Author:
Prof. Dr. Martin Debbané | Developmental Clinical Psychology Research Unit, Faculty of Psychology and Educational Sciences, University of Geneva | Switzerland
Standing as perhaps the most tangible object of developmental transitions, the
adolescent body – the body in transitions – lies at the crossroads of the biopsychosocial transformations preparing youths for social fitness and adaptation. Early psychodynamic thinkers first captured the implication of the body in transitions when considering the storm and stress of adolescence in relation to psychopathological states. Today, the neurosciences shed new light on the topic from the perspectives of cognitive, developmental, social as well
as fundamental neurosciences. The wealth of neuroscientific data yields a rich and complex picture of mental health and illness in relation to growth factors during the teenage years.
While the breadth of these discoveries can be exhilarating, puzzlement generally arises when
pondering on the clinical pertinence of these scientific breakthroughs.
As testified by fundamental neuroscience on rodents, we first find ourselves in the way our bodies have been handled by our main carers. Throughout childhood, the body is apprehended by significant others, first in the early attachment relationship, and in a somewhat independent fashion, by new attachment figures during adolescence. Critical to contemporary society, however, interactions with peers and different kinds of reflective screens shape the way youths construe both their bodily and mental selves, in more or less
integrated entities.
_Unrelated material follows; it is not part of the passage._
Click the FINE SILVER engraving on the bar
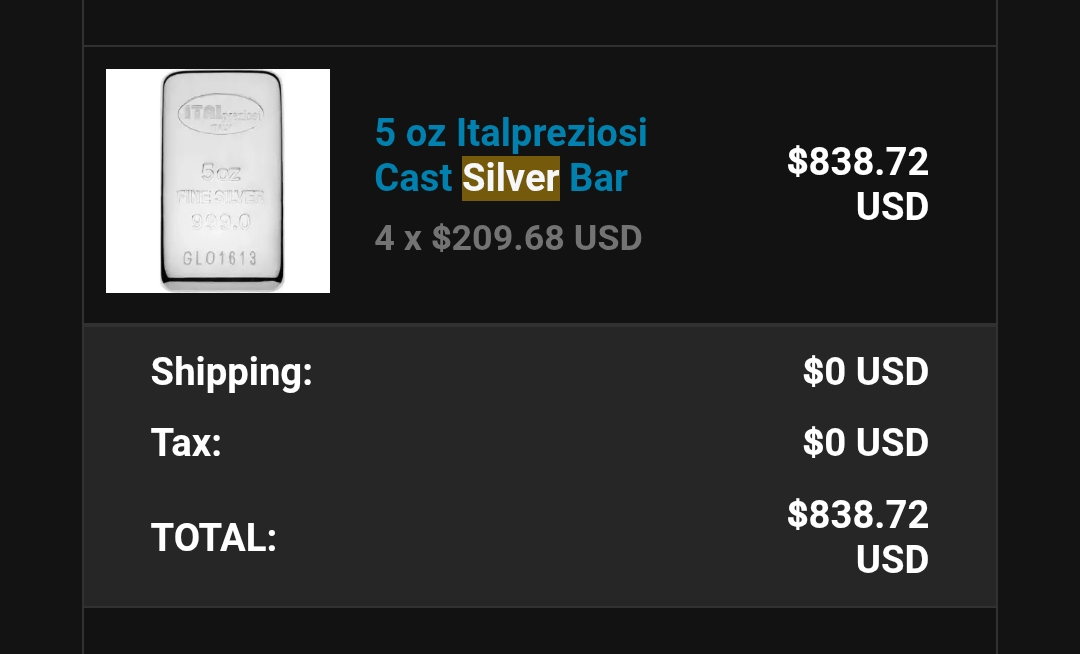 point(220,197)
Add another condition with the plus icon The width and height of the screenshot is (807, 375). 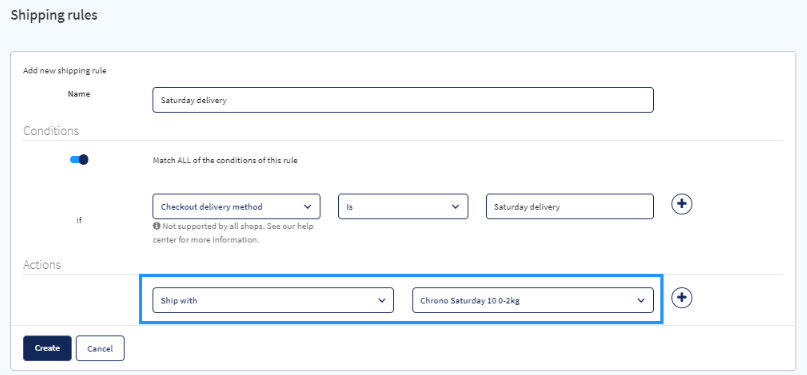pos(681,204)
Through the establishment of resilient networks, both at the cerebral, psychological and social levels, youths integrate the complex, context-dependent processes of activation and deactivation to adaptively navigate in the environment.
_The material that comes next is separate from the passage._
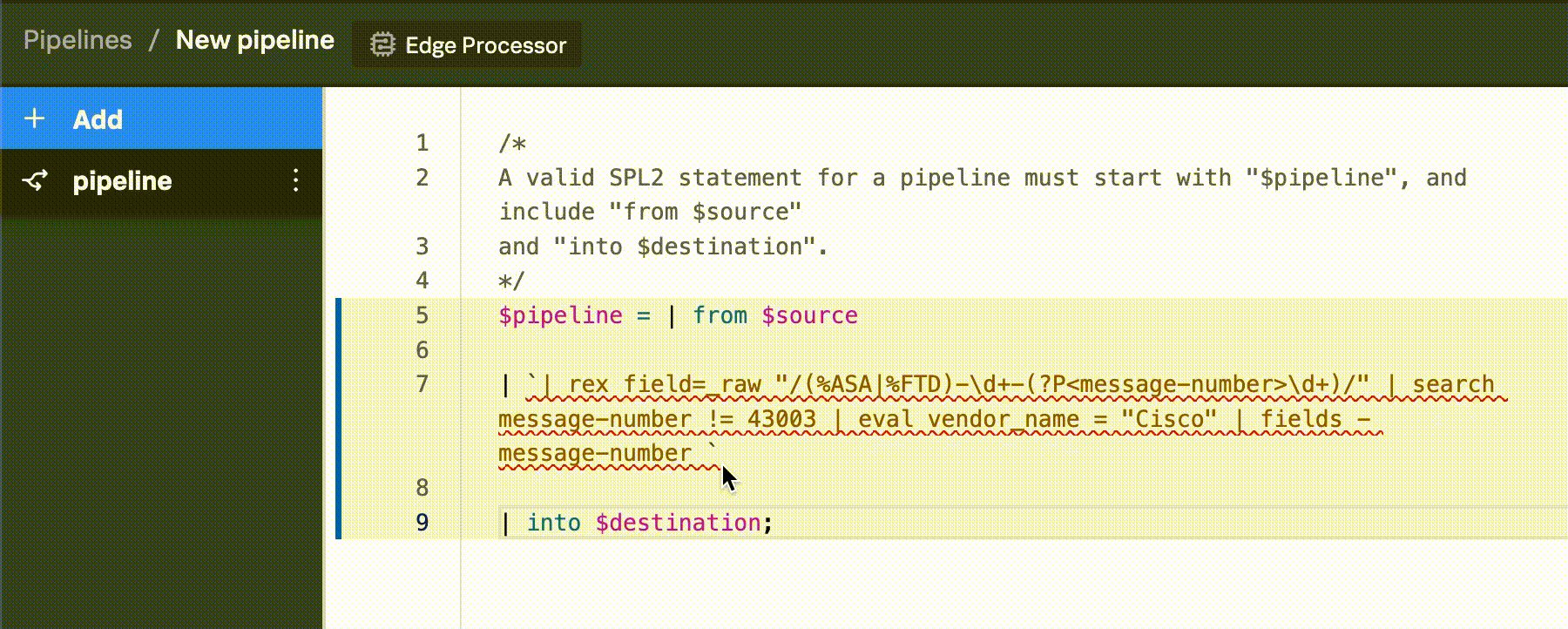Place cursor on the $source variable
The width and height of the screenshot is (1568, 629).
[x=809, y=315]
This presentation will attempt to situate the disjointed parts of scientific evidence on the body in transitions, and articulate them to potentially meaningful observations in developmental psychopathology. Our main working hypothesis postulates that the mindbrain-body triad undergoes a series programmed re-wiring in order to offer itself to being shaped by the social environment. Herein, the nature of psychopathological development rests in the disharmony and relative unpermeability of youth who fail to create new and significant
attachments and social ties. Most interestingly, contemporary resilience research further suggests that preceding socio-relational hardships, embodied processes such as interoception and embodied mentalization in early adolescence may prelude the risk to psychopathology during this key developmental window.